(Stored data entries)
=-=-=-=-=

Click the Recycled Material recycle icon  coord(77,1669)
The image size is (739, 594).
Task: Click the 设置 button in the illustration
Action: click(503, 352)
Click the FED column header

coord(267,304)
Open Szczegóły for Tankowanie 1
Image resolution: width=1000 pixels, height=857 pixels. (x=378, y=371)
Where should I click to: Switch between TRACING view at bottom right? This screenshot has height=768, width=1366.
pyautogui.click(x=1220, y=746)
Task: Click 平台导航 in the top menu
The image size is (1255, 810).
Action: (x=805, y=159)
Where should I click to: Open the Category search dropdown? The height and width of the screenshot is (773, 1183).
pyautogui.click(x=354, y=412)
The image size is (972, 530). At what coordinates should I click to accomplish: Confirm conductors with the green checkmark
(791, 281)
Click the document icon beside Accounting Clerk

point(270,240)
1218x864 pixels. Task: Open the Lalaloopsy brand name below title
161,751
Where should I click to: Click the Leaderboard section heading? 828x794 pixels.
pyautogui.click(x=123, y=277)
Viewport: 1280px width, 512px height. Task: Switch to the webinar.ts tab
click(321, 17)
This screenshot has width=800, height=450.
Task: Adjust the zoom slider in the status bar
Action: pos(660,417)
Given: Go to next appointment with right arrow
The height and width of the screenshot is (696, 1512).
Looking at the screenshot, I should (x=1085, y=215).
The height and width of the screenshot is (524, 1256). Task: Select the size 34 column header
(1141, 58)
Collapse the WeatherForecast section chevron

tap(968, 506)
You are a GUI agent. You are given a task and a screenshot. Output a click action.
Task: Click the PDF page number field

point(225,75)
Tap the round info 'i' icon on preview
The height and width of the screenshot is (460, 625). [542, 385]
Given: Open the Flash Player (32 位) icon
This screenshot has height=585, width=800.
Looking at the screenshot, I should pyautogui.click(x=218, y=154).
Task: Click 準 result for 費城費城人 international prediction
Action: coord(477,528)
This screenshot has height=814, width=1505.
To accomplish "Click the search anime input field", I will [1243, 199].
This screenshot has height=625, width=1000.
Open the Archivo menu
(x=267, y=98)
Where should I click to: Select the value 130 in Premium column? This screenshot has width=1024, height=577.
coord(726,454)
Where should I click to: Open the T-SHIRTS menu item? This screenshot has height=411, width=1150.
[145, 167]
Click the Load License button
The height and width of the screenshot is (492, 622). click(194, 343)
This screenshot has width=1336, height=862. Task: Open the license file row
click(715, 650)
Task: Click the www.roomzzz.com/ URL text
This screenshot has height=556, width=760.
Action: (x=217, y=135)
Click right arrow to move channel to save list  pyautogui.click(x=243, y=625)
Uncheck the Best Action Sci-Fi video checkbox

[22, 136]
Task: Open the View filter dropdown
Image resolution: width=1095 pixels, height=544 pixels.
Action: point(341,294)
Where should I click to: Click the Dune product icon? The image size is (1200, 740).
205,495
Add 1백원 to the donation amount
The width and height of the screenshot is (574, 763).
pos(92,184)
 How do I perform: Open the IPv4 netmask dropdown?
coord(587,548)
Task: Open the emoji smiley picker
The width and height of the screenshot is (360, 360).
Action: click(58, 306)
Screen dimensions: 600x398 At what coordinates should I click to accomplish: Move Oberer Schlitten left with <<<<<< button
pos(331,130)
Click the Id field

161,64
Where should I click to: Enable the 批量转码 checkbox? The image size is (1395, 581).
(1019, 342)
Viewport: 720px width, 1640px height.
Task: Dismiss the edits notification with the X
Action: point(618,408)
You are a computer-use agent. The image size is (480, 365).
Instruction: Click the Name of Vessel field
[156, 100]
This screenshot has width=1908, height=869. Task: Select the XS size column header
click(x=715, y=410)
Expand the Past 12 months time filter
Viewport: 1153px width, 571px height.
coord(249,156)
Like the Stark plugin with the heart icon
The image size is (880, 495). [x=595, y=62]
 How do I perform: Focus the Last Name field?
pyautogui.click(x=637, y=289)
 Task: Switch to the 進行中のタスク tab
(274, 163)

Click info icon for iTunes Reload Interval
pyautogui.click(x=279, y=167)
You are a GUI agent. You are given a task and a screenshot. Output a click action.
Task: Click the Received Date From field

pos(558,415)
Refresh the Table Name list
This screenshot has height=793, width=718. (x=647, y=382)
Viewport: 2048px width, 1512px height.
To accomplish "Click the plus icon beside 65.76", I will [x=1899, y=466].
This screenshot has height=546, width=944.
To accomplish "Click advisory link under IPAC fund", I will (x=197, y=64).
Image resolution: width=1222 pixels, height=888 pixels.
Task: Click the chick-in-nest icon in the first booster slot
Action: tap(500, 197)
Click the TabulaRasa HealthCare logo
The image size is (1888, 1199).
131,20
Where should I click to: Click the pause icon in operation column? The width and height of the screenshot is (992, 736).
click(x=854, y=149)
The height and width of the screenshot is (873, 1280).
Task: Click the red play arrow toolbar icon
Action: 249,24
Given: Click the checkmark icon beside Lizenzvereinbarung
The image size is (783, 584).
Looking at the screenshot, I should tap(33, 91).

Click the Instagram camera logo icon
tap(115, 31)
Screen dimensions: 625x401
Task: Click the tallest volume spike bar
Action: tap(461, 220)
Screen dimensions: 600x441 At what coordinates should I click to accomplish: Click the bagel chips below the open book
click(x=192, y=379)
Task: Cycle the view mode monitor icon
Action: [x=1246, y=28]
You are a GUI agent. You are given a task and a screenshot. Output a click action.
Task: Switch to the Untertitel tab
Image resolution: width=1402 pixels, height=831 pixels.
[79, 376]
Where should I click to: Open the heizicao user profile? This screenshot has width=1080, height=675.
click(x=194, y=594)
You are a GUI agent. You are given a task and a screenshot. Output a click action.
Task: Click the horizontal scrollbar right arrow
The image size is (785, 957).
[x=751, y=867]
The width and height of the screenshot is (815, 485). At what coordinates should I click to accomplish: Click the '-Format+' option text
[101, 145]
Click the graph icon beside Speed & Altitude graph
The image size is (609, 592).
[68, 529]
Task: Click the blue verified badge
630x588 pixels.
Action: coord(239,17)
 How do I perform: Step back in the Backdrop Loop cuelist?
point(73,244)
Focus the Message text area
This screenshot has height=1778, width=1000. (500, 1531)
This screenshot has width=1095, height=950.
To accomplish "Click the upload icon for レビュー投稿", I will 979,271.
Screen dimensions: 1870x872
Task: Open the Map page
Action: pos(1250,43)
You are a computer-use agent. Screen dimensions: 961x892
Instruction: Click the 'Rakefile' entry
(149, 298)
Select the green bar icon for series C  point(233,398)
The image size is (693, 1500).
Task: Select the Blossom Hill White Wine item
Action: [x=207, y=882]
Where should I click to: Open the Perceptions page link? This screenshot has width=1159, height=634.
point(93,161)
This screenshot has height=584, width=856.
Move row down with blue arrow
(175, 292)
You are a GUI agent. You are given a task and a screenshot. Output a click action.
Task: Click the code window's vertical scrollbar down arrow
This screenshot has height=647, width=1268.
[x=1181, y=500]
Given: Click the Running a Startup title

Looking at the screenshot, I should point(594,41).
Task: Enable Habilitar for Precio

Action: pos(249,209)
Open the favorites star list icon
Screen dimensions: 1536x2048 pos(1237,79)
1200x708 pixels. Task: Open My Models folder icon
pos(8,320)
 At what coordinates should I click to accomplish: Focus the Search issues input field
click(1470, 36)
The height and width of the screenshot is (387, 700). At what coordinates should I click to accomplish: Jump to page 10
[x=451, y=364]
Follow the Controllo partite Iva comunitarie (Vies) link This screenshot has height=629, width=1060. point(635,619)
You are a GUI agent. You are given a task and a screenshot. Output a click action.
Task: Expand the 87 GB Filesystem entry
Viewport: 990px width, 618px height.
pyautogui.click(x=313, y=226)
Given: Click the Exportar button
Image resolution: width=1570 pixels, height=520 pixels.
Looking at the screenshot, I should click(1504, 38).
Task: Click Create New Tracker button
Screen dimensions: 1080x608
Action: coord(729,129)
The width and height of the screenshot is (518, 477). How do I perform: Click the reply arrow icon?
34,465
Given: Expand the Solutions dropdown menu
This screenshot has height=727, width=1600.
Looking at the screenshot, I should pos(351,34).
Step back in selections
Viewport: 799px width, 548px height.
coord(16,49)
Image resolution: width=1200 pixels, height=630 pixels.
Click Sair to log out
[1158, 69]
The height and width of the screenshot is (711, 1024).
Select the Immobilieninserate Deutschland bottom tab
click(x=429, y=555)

=-=-=-=-=

### WORK ORDER
Please say how many lines above contain "scrollbar", number only.

### RESPONSE BELOW
2